An index is a database object that can improve the performance of some statements. You create an index on a column (or columns) in a table to provide a fast lookup of the values stored in that column. In a table, rows are stored in the order in which they are inserted--that is, in no useful order. Deletes, updates, and new inserts can rearrange this order. Tables are sometimes called heaps for this reason. In indexes, Cloudscape stores the values of the indexed column or columns in order in a tree structure called a BTREE. Depending on the amount of data, Cloudscape provides a number of nodes in the tree to provide quick lookup of values.

Figure 7-1 shows the "top" of the Flights table, where the rows appear in no particular order (well, in the order in which they were inserted).
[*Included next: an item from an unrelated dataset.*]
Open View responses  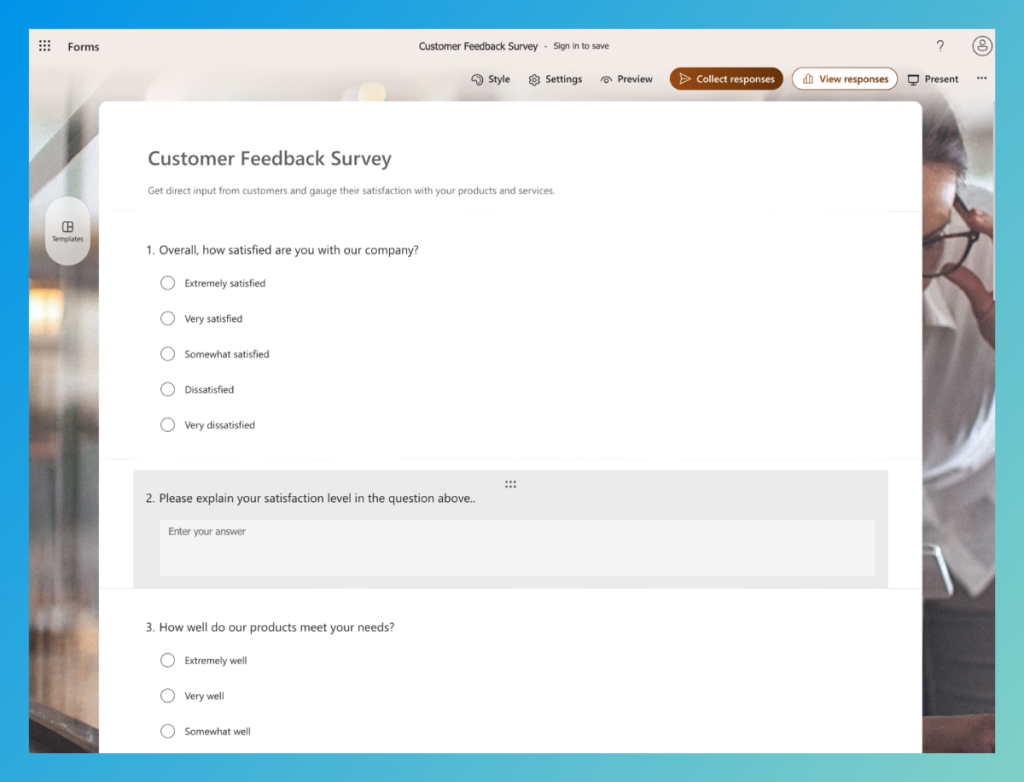coord(844,78)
Figure 7-1 Partial view of the Flights table

The orig_airport column is indexed. Its index stores every value in the orig_airport column plus information on how to retrieve the entire corresponding row for each value, as shown in Figure 7-2:

  • For every row in Flights, there is an entry in the index that includes the value of the orig_airport column and the address of the row itself. The entries are stored in ascending order by the orig_airport values. This level is called the leaf level of the index.
  • One or more abstract levels in the BTREE structure have values that point into lower levels of the index, much like tab dividers in a three-ring notebook that help you find the correct section quickly. These levels help Cloudscape determine where to begin an index scan.

Figure 7-2 The index on the orig_airport column helps Cloudscape find the rows for which orig_airport is equal to a specific value.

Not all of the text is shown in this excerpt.